[Collected data]
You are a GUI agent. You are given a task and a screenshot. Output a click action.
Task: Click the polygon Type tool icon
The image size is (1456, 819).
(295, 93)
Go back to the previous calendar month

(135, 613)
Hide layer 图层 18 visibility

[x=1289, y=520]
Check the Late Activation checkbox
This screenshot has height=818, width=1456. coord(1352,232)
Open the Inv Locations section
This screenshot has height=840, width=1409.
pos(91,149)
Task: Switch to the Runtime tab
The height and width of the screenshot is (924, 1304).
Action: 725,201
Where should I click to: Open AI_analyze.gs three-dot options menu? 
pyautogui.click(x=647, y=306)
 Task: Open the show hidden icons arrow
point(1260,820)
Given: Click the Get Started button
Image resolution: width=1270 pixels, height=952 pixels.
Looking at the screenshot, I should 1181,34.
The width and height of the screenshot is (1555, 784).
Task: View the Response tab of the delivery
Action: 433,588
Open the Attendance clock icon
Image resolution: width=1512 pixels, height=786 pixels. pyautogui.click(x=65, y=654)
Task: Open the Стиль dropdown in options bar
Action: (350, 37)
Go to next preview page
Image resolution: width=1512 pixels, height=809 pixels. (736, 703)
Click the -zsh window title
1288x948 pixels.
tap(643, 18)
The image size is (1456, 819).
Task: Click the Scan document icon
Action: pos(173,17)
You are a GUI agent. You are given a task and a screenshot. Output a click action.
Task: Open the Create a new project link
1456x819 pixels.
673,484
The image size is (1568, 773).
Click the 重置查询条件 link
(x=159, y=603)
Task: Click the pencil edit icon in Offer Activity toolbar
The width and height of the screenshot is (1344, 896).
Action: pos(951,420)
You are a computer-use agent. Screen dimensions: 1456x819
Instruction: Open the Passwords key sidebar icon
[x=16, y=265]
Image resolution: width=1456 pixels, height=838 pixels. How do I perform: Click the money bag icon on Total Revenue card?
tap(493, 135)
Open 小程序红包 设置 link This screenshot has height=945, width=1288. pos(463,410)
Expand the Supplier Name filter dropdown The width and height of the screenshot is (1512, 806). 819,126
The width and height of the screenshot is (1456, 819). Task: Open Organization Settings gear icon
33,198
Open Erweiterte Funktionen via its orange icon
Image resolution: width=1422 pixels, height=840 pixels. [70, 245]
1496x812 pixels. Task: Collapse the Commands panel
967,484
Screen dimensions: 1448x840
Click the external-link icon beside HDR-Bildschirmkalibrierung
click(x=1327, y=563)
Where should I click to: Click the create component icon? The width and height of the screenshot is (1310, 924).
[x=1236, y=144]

## WHAT THIS TASK INVOLVES
Retype the entries precisely as they stand.

## TASK RESULT
You are a GUI agent. You are given a task and a screenshot. Output a click action.
Task: Click the polygon Type tool icon
The image size is (1456, 819).
(295, 93)
Go back to the previous calendar month

(135, 613)
Hide layer 图层 18 visibility

[x=1289, y=520]
Check the Late Activation checkbox
This screenshot has height=818, width=1456. coord(1352,232)
Open the Inv Locations section
This screenshot has height=840, width=1409.
pos(91,149)
Task: Switch to the Runtime tab
The height and width of the screenshot is (924, 1304).
Action: 725,201
Where should I click to: Open AI_analyze.gs three-dot options menu? 
pyautogui.click(x=647, y=306)
 Task: Open the show hidden icons arrow
point(1260,820)
Given: Click the Get Started button
Image resolution: width=1270 pixels, height=952 pixels.
Looking at the screenshot, I should 1181,34.
The width and height of the screenshot is (1555, 784).
Task: View the Response tab of the delivery
Action: 433,588
Open the Attendance clock icon
Image resolution: width=1512 pixels, height=786 pixels. pyautogui.click(x=65, y=654)
Task: Open the Стиль dropdown in options bar
Action: (350, 37)
Go to next preview page
Image resolution: width=1512 pixels, height=809 pixels. (736, 703)
Click the -zsh window title
1288x948 pixels.
tap(643, 18)
The image size is (1456, 819).
Task: Click the Scan document icon
Action: pos(173,17)
You are a GUI agent. You are given a task and a screenshot. Output a click action.
Task: Open the Create a new project link
1456x819 pixels.
673,484
The image size is (1568, 773).
Click the 重置查询条件 link
(x=159, y=603)
Task: Click the pencil edit icon in Offer Activity toolbar
The width and height of the screenshot is (1344, 896).
Action: pos(951,420)
You are a computer-use agent. Screen dimensions: 1456x819
Instruction: Open the Passwords key sidebar icon
[x=16, y=265]
Image resolution: width=1456 pixels, height=838 pixels. How do I perform: Click the money bag icon on Total Revenue card?
tap(493, 135)
Open 小程序红包 设置 link This screenshot has height=945, width=1288. pos(463,410)
Expand the Supplier Name filter dropdown The width and height of the screenshot is (1512, 806). 819,126
The width and height of the screenshot is (1456, 819). Task: Open Organization Settings gear icon
33,198
Open Erweiterte Funktionen via its orange icon
Image resolution: width=1422 pixels, height=840 pixels. [70, 245]
1496x812 pixels. Task: Collapse the Commands panel
967,484
Screen dimensions: 1448x840
Click the external-link icon beside HDR-Bildschirmkalibrierung
click(x=1327, y=563)
Where should I click to: Click the create component icon? The width and height of the screenshot is (1310, 924).
[x=1236, y=144]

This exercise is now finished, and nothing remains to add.